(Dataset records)
++++

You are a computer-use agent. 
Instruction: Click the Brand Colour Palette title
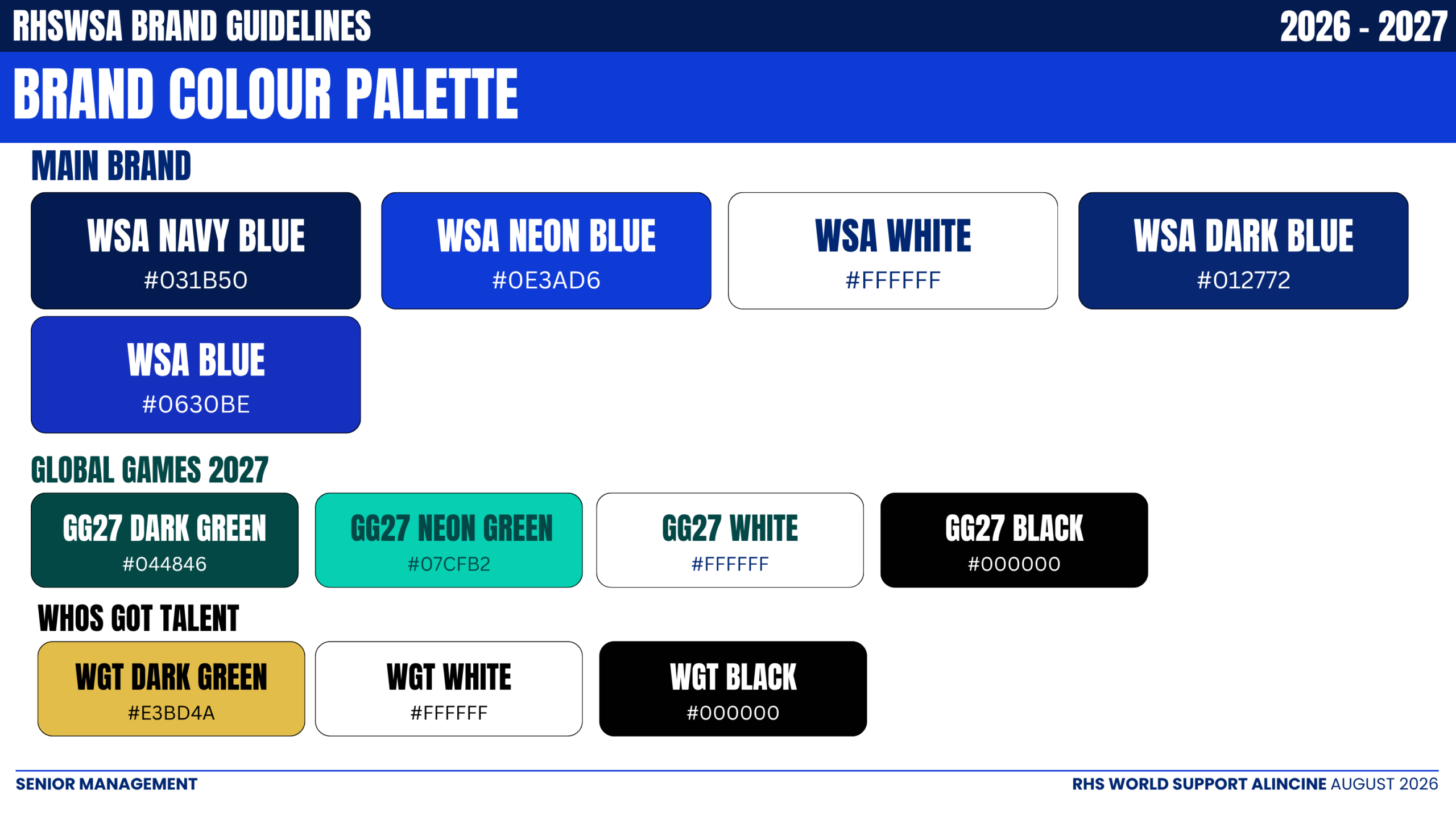[266, 94]
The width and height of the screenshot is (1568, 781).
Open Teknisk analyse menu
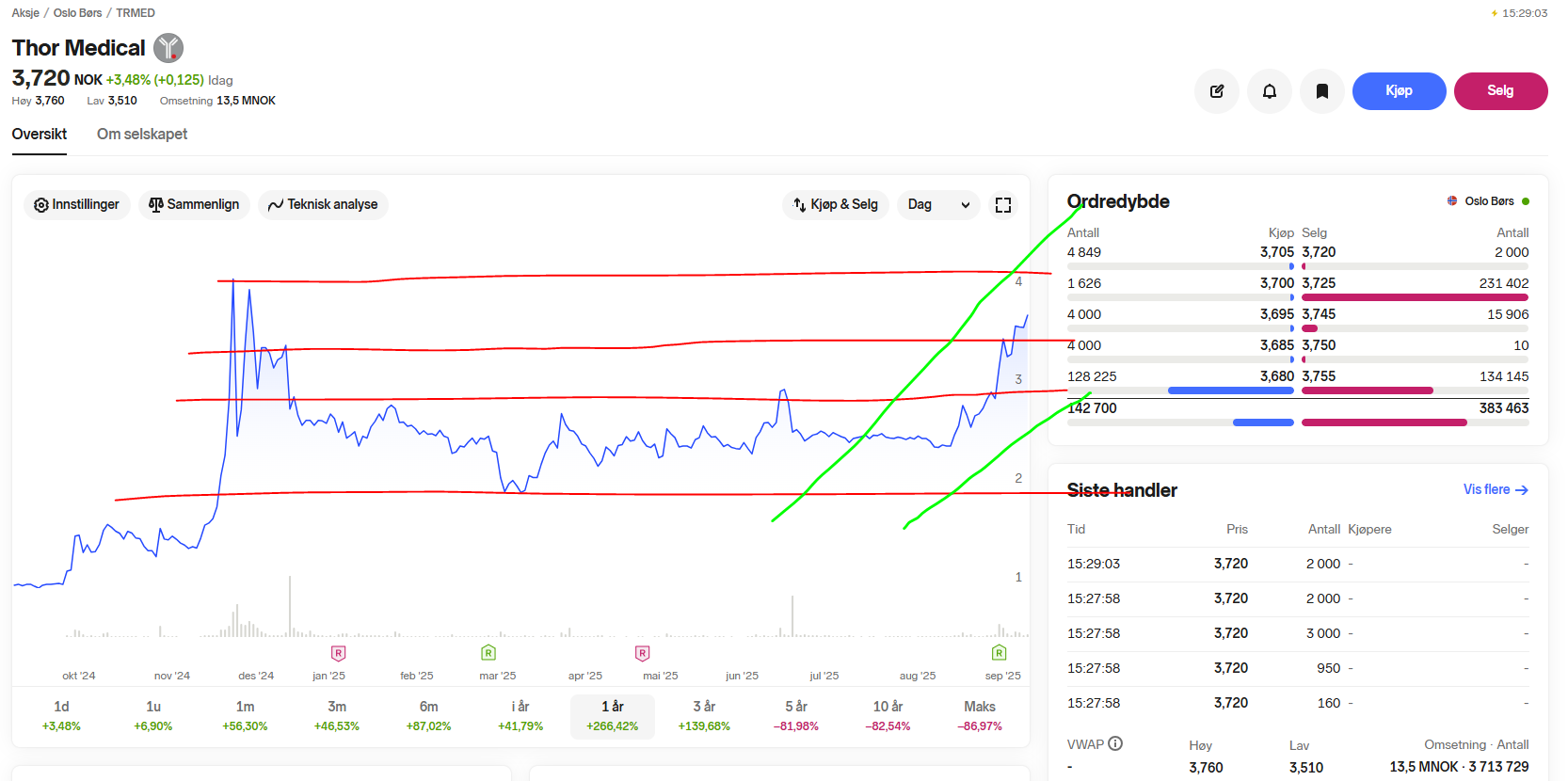pyautogui.click(x=323, y=205)
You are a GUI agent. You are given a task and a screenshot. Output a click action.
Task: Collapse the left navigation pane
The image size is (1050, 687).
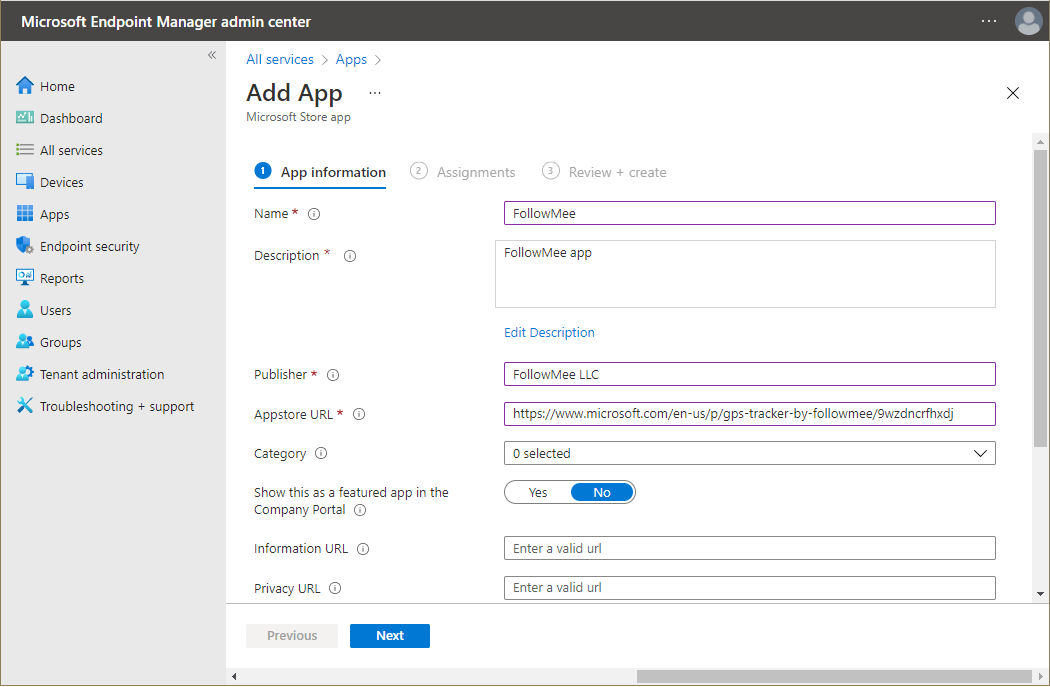click(211, 55)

++++

What is expected
Look through the data above. Copy every line with the string "screenshot" in it.

Response area
The width and height of the screenshot is (1568, 781).
You are a GUI agent. You are given a task and a screenshot. Output a click action.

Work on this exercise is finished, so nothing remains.